*** Records Section Begins ***

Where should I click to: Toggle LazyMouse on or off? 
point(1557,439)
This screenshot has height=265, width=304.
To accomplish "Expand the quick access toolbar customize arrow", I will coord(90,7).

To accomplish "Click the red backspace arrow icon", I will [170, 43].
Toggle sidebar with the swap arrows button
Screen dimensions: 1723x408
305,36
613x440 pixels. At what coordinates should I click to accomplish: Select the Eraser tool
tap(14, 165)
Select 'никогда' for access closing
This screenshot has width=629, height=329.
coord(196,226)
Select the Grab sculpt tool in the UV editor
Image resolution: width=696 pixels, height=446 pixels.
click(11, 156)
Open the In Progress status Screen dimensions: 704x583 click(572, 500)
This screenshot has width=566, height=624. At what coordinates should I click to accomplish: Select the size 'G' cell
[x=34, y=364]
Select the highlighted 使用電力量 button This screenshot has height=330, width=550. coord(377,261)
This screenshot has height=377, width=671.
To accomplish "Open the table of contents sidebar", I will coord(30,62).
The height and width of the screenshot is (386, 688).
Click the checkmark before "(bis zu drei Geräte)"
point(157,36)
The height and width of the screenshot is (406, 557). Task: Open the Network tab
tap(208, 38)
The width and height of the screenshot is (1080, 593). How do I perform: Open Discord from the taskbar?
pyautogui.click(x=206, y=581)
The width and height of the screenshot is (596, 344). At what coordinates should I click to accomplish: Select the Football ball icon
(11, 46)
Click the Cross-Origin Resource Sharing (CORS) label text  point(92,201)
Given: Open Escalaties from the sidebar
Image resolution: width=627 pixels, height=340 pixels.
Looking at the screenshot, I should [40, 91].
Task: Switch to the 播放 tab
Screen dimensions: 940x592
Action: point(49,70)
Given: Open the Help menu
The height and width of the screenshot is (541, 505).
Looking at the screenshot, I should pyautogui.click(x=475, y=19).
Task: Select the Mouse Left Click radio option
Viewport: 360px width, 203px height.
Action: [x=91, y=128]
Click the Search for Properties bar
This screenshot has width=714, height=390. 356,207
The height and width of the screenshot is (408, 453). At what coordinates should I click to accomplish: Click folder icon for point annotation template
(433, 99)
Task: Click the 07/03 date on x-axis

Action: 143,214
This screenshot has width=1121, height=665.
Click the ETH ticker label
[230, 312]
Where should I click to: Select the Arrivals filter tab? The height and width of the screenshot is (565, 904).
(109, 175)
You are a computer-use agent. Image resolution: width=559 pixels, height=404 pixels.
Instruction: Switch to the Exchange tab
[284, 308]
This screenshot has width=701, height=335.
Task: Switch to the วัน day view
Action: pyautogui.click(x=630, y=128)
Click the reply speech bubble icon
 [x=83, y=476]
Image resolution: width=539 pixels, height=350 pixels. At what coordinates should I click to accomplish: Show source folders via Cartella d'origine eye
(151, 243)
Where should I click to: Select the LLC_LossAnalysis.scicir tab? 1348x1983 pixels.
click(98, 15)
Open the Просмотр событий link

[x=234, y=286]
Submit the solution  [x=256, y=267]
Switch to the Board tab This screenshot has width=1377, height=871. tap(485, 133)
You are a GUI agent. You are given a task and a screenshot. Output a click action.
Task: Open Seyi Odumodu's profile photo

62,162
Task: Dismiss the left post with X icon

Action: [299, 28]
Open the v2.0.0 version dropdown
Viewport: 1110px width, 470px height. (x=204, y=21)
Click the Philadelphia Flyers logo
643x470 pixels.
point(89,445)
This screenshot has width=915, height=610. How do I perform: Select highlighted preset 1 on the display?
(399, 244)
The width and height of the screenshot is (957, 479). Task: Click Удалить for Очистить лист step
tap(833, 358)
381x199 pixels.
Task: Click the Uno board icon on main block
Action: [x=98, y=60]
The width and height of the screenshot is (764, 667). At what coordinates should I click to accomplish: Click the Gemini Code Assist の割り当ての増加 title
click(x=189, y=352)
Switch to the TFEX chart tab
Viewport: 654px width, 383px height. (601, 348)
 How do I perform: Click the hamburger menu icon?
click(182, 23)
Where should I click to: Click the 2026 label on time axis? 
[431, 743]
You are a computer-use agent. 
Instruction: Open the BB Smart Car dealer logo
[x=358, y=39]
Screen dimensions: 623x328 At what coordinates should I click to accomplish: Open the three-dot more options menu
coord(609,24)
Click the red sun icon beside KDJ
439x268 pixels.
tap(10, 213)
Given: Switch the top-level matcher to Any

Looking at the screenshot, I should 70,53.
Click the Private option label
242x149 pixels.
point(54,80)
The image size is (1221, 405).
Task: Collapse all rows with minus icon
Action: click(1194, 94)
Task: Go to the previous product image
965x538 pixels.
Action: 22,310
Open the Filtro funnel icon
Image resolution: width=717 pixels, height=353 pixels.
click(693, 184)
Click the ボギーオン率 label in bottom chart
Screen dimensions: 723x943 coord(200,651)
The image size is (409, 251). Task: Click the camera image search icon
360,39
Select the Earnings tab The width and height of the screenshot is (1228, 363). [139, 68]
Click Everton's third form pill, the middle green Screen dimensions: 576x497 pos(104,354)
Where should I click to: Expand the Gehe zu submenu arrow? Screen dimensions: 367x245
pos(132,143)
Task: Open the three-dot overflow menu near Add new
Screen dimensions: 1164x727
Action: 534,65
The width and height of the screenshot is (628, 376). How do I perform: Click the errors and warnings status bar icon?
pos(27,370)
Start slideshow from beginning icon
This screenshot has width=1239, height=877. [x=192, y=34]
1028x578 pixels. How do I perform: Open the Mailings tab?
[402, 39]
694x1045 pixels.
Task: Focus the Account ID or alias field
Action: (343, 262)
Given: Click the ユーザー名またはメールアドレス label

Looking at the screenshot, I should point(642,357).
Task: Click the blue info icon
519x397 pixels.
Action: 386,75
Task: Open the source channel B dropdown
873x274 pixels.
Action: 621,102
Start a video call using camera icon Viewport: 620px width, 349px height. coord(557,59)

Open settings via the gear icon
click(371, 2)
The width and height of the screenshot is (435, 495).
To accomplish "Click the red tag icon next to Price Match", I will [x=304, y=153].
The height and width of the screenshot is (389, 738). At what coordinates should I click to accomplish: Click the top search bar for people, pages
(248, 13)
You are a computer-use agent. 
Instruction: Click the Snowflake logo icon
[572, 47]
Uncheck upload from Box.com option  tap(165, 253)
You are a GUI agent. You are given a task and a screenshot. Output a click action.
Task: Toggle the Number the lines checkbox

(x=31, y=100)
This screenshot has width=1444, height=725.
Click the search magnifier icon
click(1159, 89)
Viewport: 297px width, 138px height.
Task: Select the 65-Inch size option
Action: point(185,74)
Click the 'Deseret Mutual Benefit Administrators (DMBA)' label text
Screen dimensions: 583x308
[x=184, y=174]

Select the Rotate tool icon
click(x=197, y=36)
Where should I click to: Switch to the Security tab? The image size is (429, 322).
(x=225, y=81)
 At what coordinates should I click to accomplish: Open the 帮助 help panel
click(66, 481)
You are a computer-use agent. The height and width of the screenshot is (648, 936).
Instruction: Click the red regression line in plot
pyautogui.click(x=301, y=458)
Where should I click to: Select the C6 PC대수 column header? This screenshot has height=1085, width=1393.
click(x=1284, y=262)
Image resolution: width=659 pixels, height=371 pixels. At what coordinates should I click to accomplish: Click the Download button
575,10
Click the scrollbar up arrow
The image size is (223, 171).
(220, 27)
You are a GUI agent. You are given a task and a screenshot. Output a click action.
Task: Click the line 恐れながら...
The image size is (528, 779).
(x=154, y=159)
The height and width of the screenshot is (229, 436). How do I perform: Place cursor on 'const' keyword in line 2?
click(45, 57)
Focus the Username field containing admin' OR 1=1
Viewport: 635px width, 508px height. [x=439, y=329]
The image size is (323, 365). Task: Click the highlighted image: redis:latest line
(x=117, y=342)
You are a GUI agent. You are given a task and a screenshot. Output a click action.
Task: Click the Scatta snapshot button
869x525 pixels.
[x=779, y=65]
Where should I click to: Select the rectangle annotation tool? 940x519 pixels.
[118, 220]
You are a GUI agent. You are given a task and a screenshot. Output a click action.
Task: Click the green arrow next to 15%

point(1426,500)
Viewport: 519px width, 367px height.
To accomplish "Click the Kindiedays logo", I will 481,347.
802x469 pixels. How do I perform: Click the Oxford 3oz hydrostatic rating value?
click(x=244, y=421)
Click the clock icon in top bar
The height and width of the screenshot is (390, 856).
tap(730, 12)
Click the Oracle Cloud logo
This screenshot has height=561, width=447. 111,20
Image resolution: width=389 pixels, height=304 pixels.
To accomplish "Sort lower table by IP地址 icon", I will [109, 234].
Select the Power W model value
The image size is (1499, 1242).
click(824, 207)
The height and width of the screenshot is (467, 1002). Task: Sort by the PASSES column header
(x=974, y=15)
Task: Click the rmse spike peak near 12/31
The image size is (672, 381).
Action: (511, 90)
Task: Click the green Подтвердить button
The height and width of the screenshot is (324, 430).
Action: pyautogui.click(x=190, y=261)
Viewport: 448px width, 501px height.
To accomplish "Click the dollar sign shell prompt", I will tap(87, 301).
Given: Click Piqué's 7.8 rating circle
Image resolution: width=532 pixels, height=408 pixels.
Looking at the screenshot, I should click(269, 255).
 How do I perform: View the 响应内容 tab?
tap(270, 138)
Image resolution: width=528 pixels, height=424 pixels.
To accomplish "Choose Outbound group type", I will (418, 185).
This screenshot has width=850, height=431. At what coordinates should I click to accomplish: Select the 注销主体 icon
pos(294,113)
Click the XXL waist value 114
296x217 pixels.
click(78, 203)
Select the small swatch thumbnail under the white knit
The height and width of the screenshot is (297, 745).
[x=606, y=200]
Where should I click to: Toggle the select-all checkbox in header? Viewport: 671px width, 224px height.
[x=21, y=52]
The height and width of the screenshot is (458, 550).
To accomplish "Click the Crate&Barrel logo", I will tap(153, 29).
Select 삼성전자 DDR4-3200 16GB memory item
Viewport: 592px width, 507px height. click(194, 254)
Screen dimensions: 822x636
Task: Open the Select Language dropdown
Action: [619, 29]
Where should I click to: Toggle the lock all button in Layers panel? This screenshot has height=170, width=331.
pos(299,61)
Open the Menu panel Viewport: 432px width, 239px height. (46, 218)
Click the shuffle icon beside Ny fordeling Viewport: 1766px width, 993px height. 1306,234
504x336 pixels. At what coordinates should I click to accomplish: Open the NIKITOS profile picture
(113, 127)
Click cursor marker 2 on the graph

*** Records Section Ends ***

Required work: Scan the records above for the string "will", then copy each line where it turns up.

Solution:
To accomplish "Expand the quick access toolbar customize arrow", I will coord(90,7).
To accomplish "Click the red backspace arrow icon", I will [170, 43].
To accomplish "Open the table of contents sidebar", I will coord(30,62).
To accomplish "Click the red tag icon next to Price Match", I will [x=304, y=153].
To accomplish "Click the Kindiedays logo", I will 481,347.
To accomplish "Sort lower table by IP地址 icon", I will [109, 234].
To accomplish "Click the dollar sign shell prompt", I will tap(87, 301).
To accomplish "Choose Outbound group type", I will (418, 185).
To accomplish "Click the Crate&Barrel logo", I will tap(153, 29).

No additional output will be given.